С земли за неравной воздушной схваткой нашего летчика с фашистами наблюдали красноармейцы склада артиллерийских боеприпасов, располагавшегося в соседнем лесочке. Они видели, как немцы подбили наш самолет, и поспешили к месту его падения, несмотря на продолжавшиеся атаки "мессершмиттов". Нашли Карасева без сознания. Солдаты осторожно принесли его к себе, оказали первую медицинскую помощь. Там же его и разыскал на следующее утро наш врач Кондрычин, который сразу позаботился, чтобы Бориса быстрее отправили в тыловой госпиталь, где Карасев провел около месяца. Летчик рвался в родной полк, но врачи не выписывали его, тогда он попросил, чтобы после лечения его направили во фронтовой дом отдыха летного состава - все-таки поближе к своим. Карасеву очень хотелось поскорее вернуться в строй, однако был он человеком скромным, даже застенчивым и не мог, как Карданов в аналогичной ситуации, брать врачей штурмом.

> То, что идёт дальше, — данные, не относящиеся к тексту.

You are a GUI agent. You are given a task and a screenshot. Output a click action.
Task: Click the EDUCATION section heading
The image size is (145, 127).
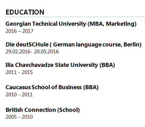25,12
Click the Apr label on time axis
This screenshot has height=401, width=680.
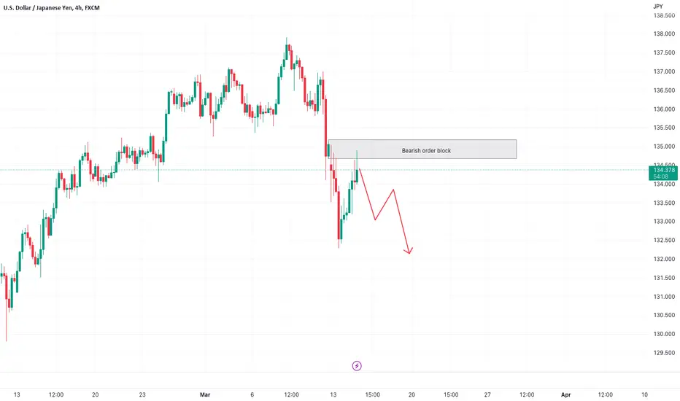(x=565, y=394)
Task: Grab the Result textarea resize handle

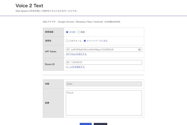Action: (x=141, y=115)

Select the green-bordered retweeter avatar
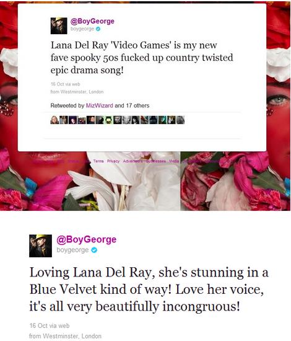click(108, 120)

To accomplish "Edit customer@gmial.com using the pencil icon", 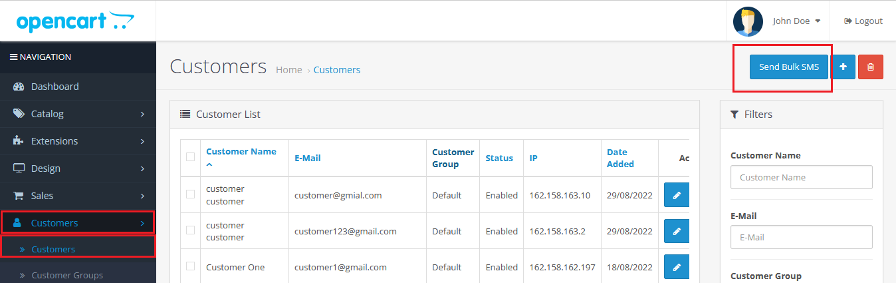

Уважая и ценя труд других, он покорно выполнял все медицинские предписания, а в душе очень страдал, что задерживается его возвращение на фронт.
Своей необычной скромностью Карасев удивлял окружающих. Не хочу сказать, что это качество противопоказано летчикам. Но сама природа их боевой деятельности, как правило, скрытой от посторонних глаз, располагает к обмену впечатлениями, к живым и подробным рассказам о том, "как все было". Так вот Карасев никогда ничего не рассказывал, хотя к тому времени его личный счет исчислялся более чем 300 боевыми вылетами и несколькими сбитыми вражескими самолетами. Именно он первым в полку стал кавалером двух орденов Красного Знамени.
Карасев вернулся к нам в начале мая 1942 года сильно похудевший, бледный, так что трудно было узнать в нем крепкого, подтянутого летчика с вечным румянцем застенчивости на лице. Здоровье Бориса восстанавливалось медленно, а ему не терпелось подняться в небо. Тогда командир полка разрешил ему несколько простых вылетов, чтобы не подвергать излишней опасности. Но каждый полет давался Борису с трудом - наваливалась усталость, бывало, что на какой-то миг он даже терял сознание в кабине. Карасев, по обыкновению, молчал о своем самочувствии и только спустя годы, на одной из встреч ветеранов полка, признался, чего стоили ему те полеты.